お話の要点は、"アトピー性皮膚炎は良くなったり悪くなったりを繰り返す慢性の治りづらい病気ですが、適切な治療法で症状をコントロールしてゆくと治ることが期待できる病気"ということです。

そのコントロールするという中で強調されていたのは、

1)症状が再び悪化した時の治療の再開が遅すぎること。

2)再び治療を開始しても、早めに薬を止めたいために治療を中断する時期が早すぎる。 

3)症状がかなり悪化するまでは受診しないために、それからの治療が難渋する。 ということでした。


では、アトピー性皮膚炎は一体どのくらいの割合で治るのでしょうか?
 

今回のお話では、ドイツからの報告として、1歳の時でのアトピー性皮膚炎の有病率は13%程度2歳の時のアトピー性皮膚炎の有病率は21%ですが、これらの患者さんに適切な治療をすることにより、3歳の時点ではこのうちの約4割近い方が治り、7歳では約8割以上の方でアトピー性皮膚炎が治るとのことです。

治りにくい要因としては、2歳の時のアトピー性皮膚炎の状態が重症であったこと。

家族の方にアトピー体質の方がいらっしゃること。

本人に強い食物アレルギーがあること。

などが挙げられるようです。

また、日本では三重県のデーターを示され、6歳の時点でもまだアトピー性皮膚炎が残っている方でも、しっかりと治療をすれば中学生になる頃には三分の二以上のお子さんでアトピー性皮膚炎が治るそうです。

◆ 作業指示: 本文から「お話の要点は、"アトピー性皮膚炎は良くなったり悪くなったりを繰り返す慢性の治りづらい病気ですが、適切な治療法で症状をコントロールしてゆくと治ることが期待できる病気"ということです。」という一文を英語に訳してください。 資料は本文とは別個のものです。

◆ 資料:
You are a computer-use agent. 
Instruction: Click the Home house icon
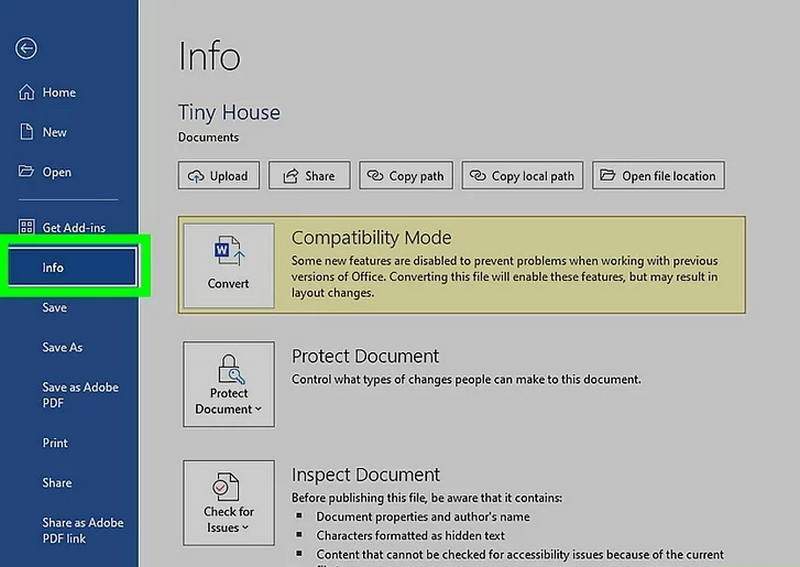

◆ 解答: The main point of the talk was that "atopic dermatitis is a chronic, hard-to-cure disease that repeatedly gets better and worse, but it is a disease that can be expected to heal if its symptoms are controlled with appropriate treatment."